● Given text
(begin)

Researchers at the College of Design and Engineering (CDE), National University of Singapore (NUS), are pushing the boundaries of autonomous robotics, aerospace guidance and advanced materials — fields in which progress often hinges on access to specialised infrastructure and domain expertise.
Working alongside Temasek Laboratories at NUS, a joint venture between the Ministry of Defence and the university with deep capabilities in aeronautical sciences, electromagnetics and information security, they are turning ambitious ideas into demonstrable systems. Three recent collaborations show what happens when engineering meets opportunity.
Eyes in the sky
Drone swarms — groups of autonomous drones that collaborate towards a shared goal — have a growing list of civilian uses, from environmental monitoring to search-and-rescue. They also play a vital role in military missions. But coordination is fiendishly hard. As the number of drones in a system rises, the volume of possible states and actions grows exponentially — a problem roboticists call the “curse of dimensionality.”
Assistant Professor Guillaume Sartoretti, from the Department of Mechanical Engineering at CDE has spent years cracking this curse. His Multi-Agent Robotic Motion (MARMot) Lab uses deep reinforcement learning to train individual agents to make local decisions that collectively yield large-scale coordination. Through a partnership with Temasek Laboratories, Asst Prof Sartoretti’s team has turned these principles into working drone systems.
Their trajectory began with autonomous exploration of unknown areas, first with a single robot and then with multiple, before advancing to adversarial search: scenarios where the targets actively evade detection. The result was ViPER (visibility-based pursuit evasion via reinforcement learning), which tackles the famous “art gallery problem” — the question of how many guards are needed to surveil an irregularly shaped space — by deploying drone swarms that must clear an entire environment while preventing targets from slipping back into previously searched zones. Using distributed deep reinforcement learning, the drones cooperate in a fully decentralised manner, each acting on local information alone. The system has been validated in both simulations and physical robot demonstrations.
Assistant Professor Guillaume Sartoretti’s team uses deep reinforcement learning to train individual agents to make local decisions that collectively yield large-scale coordination.
A parallel challenge is persistent surveillance: maintaining continuous awareness of targets that keep moving. COMPASS, the team’s multi-agent reinforcement learning framework presented at the IEEE International Symposium on Multi-Robot and Multi-Agent Systems (MRS 2025), addresses this challenge. Where ViPER guarantees detection of evasive targets, COMPASS keeps tabs on dynamic ones over extended periods, pairing Gaussian Processes for uncertainty estimation with a spatio-temporal attention network that enables each drone to reason about where information will be most valuable next. The framework was a finalist for the Best Paper Award at the symposium, held in December 2025 in Singapore.

(end)

● Record list
(begin)

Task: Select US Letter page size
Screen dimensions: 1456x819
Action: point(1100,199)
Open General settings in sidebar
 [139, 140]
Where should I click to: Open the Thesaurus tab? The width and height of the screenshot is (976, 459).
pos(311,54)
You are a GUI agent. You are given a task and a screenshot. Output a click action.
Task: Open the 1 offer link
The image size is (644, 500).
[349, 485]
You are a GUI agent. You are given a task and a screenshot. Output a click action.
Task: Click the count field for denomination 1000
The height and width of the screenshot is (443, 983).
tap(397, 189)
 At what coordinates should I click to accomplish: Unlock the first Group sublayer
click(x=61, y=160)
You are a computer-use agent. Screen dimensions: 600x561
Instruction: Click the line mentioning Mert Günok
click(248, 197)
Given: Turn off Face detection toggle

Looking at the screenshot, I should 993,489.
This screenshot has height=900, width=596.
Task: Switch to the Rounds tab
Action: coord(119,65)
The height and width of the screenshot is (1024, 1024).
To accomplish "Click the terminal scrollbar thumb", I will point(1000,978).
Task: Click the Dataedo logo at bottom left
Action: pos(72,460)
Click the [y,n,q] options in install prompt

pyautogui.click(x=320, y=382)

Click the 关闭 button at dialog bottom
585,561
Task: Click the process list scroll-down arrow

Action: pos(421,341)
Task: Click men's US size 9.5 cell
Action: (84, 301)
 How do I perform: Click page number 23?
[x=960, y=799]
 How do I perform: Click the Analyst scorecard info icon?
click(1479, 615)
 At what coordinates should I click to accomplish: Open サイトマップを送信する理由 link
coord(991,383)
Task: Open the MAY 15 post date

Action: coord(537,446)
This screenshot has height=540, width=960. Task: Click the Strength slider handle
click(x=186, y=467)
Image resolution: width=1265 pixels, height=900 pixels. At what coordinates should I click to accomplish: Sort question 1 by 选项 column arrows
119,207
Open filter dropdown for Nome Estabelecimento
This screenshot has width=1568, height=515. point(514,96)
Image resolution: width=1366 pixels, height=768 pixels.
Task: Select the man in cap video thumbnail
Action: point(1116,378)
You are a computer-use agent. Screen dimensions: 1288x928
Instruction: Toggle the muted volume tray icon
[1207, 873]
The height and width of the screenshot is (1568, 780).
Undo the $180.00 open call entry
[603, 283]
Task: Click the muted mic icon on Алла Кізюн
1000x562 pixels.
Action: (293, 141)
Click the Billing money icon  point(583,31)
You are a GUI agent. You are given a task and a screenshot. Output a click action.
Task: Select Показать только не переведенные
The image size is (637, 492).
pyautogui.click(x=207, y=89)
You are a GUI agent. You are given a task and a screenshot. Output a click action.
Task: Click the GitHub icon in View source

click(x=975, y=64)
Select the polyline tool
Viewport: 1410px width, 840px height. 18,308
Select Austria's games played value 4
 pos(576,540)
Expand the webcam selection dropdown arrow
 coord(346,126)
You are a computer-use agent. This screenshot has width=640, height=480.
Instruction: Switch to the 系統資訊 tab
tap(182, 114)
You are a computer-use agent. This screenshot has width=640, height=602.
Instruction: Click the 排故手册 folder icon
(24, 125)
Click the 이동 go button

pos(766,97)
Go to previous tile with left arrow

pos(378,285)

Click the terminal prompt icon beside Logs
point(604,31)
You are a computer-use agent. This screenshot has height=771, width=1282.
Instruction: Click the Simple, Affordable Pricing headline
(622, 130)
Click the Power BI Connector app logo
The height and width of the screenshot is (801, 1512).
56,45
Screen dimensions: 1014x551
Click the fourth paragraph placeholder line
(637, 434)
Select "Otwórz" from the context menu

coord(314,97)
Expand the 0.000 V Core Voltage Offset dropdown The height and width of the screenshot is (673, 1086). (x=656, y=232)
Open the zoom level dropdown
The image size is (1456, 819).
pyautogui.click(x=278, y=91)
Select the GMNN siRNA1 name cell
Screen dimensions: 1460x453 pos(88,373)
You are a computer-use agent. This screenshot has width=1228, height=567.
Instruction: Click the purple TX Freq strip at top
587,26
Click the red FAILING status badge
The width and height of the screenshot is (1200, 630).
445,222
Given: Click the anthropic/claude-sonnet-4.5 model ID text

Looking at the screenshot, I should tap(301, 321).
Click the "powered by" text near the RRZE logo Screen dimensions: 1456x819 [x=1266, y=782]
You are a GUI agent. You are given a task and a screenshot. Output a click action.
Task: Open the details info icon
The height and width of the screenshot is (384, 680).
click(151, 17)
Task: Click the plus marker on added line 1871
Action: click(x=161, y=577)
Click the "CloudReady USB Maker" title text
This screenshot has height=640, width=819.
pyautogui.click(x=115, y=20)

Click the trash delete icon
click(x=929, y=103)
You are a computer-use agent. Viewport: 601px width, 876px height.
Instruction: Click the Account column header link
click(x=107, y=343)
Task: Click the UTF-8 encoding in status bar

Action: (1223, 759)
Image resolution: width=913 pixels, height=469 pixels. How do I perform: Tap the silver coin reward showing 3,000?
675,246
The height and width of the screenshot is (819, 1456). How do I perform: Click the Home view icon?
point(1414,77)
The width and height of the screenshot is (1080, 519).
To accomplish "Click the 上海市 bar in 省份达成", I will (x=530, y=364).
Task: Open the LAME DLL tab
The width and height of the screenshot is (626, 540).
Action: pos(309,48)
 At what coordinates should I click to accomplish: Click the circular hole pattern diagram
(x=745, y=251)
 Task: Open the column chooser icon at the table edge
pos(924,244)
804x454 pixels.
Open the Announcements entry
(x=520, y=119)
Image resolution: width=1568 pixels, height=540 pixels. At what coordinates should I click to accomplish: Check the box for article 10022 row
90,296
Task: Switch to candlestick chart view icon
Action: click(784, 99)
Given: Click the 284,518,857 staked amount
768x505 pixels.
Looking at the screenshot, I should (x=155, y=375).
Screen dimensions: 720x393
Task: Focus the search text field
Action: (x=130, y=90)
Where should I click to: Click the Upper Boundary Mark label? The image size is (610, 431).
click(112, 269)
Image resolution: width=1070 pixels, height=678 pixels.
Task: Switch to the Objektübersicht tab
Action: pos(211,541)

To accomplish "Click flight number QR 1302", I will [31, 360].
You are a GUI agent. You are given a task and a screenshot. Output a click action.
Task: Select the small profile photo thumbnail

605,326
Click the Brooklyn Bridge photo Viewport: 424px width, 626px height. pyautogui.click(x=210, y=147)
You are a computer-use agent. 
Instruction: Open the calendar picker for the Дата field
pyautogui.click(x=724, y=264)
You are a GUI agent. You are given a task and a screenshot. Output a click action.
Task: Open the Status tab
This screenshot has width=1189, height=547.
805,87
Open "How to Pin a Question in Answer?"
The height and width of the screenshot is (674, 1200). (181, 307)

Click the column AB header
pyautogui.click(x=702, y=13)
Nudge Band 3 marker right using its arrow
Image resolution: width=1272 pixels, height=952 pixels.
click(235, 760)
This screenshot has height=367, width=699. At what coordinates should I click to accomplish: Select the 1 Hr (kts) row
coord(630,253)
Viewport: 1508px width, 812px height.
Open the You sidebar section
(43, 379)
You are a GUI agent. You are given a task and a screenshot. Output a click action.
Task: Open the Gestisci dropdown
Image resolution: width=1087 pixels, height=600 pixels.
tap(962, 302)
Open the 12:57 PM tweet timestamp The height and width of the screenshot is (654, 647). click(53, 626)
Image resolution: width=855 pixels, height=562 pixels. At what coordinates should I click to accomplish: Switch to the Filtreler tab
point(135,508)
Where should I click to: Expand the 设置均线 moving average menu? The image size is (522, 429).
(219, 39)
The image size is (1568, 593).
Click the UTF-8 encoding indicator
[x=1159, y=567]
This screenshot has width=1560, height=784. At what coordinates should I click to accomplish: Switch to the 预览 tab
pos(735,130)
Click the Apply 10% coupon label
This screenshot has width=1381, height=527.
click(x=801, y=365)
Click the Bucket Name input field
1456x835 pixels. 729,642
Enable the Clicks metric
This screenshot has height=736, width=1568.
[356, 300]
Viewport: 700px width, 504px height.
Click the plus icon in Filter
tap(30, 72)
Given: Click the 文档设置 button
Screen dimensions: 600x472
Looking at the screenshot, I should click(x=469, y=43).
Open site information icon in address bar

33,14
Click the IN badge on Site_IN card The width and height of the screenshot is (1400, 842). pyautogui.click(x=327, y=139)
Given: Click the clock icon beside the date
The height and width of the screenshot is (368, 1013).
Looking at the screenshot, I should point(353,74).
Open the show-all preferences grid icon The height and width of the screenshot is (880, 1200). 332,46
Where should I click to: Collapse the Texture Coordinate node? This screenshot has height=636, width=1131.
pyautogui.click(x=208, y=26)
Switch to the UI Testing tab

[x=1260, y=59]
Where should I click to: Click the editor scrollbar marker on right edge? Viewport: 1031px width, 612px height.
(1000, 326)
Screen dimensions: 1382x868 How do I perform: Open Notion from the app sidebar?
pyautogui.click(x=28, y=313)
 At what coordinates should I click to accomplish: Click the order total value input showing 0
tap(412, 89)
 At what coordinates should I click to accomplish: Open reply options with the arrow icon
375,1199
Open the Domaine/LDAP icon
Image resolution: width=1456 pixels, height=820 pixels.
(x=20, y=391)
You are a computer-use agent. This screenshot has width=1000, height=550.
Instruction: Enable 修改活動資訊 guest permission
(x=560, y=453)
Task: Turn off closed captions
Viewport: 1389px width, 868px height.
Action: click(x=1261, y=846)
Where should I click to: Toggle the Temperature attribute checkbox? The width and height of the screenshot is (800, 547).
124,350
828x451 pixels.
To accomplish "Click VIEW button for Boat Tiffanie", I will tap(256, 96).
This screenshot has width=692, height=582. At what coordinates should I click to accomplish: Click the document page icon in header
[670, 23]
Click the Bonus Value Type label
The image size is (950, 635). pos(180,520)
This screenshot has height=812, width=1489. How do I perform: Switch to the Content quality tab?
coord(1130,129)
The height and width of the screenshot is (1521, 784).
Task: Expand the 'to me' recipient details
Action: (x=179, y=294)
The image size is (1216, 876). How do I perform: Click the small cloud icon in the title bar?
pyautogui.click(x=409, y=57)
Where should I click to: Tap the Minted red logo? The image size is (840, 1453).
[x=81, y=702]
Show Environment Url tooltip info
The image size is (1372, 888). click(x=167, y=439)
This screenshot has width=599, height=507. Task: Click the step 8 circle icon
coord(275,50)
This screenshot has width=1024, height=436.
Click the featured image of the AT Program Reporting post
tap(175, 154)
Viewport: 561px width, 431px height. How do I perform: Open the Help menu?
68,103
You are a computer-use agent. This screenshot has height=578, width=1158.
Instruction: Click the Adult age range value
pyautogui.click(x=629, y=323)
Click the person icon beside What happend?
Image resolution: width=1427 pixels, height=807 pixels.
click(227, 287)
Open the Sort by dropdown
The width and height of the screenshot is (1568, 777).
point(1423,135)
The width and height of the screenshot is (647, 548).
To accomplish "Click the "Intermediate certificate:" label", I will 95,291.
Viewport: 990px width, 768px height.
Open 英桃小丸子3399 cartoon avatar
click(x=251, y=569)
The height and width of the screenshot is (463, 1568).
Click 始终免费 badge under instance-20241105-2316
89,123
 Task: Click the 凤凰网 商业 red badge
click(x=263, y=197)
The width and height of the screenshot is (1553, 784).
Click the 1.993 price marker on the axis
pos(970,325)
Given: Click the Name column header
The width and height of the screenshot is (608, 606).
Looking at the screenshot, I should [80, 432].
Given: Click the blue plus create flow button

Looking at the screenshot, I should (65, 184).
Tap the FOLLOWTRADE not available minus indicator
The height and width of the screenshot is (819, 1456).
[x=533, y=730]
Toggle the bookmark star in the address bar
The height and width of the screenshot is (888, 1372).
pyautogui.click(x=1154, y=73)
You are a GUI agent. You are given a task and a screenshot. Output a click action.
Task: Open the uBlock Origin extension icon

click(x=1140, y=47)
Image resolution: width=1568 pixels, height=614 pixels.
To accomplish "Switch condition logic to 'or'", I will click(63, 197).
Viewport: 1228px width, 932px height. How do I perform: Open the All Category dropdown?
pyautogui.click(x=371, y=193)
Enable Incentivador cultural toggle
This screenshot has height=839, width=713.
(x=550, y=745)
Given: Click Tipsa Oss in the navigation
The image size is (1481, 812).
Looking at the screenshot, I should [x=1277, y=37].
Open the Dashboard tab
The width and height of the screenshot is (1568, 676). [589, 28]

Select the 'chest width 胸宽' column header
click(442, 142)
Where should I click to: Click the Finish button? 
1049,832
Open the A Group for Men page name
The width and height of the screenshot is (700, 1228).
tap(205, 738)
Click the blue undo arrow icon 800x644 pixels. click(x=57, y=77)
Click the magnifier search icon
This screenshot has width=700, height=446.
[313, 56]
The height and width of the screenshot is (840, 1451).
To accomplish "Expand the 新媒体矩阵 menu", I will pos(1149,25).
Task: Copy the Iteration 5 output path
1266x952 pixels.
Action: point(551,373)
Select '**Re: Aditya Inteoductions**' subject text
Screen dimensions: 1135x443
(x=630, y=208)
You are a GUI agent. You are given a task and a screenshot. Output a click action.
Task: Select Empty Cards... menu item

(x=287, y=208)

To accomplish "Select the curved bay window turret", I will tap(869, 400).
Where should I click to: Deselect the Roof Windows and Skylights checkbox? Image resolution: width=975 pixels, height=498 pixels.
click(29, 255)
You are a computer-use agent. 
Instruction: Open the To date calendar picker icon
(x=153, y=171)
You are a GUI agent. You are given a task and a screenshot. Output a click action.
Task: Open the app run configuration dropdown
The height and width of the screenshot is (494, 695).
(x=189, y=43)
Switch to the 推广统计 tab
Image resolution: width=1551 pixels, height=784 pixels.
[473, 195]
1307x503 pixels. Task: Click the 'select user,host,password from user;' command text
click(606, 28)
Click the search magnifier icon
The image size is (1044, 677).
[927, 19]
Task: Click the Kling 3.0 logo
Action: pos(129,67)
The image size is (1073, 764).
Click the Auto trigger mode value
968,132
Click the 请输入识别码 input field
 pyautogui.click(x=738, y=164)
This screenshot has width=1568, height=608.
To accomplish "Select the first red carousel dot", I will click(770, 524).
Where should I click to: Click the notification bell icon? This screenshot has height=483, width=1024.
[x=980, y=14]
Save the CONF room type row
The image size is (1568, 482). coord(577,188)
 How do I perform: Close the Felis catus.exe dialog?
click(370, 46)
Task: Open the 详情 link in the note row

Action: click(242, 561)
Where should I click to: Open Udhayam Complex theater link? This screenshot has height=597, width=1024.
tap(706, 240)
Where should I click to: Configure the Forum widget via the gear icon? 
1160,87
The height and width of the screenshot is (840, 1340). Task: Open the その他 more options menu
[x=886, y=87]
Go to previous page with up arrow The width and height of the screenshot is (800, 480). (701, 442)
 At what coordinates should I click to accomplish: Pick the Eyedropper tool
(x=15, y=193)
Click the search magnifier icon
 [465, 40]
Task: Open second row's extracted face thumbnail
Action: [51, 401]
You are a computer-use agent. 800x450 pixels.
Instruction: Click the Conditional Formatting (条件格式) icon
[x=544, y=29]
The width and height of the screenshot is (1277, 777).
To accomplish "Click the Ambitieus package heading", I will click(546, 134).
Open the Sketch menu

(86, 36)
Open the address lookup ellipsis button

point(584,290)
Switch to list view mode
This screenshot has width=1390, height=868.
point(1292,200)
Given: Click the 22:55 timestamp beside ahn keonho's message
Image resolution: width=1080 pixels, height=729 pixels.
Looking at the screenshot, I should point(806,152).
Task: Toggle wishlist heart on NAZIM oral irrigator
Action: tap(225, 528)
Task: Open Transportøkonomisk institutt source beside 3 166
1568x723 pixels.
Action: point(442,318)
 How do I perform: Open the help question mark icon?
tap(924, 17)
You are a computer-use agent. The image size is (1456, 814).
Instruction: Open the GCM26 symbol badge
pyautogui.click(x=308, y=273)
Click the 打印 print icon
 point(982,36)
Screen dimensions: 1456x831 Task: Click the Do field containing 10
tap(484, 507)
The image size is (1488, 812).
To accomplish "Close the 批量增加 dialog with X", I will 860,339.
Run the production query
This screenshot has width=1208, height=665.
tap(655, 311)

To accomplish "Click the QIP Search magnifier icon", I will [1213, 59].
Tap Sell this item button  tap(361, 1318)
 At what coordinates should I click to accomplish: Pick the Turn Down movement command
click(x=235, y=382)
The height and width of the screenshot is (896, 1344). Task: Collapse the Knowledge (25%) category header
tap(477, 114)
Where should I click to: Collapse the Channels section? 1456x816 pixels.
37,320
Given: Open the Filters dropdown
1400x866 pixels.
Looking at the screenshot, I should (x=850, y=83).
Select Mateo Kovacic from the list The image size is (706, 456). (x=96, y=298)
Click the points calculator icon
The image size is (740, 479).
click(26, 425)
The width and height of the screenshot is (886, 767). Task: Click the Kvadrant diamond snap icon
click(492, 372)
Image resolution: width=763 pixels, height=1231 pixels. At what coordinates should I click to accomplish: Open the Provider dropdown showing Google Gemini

(end)

From the text on NUS engineering research, transcribe the stretch from "Eyes in the" through "working drone systems.".

● Answer to this task
Eyes in the sky
Drone swarms — groups of autonomous drones that collaborate towards a shared goal — have a growing list of civilian uses, from environmental monitoring to search-and-rescue. They also play a vital role in military missions. But coordination is fiendishly hard. As the number of drones in a system rises, the volume of possible states and actions grows exponentially — a problem roboticists call the “curse of dimensionality.”
Assistant Professor Guillaume Sartoretti, from the Department of Mechanical Engineering at CDE has spent years cracking this curse. His Multi-Agent Robotic Motion (MARMot) Lab uses deep reinforcement learning to train individual agents to make local decisions that collectively yield large-scale coordination. Through a partnership with Temasek Laboratories, Asst Prof Sartoretti’s team has turned these principles into working drone systems.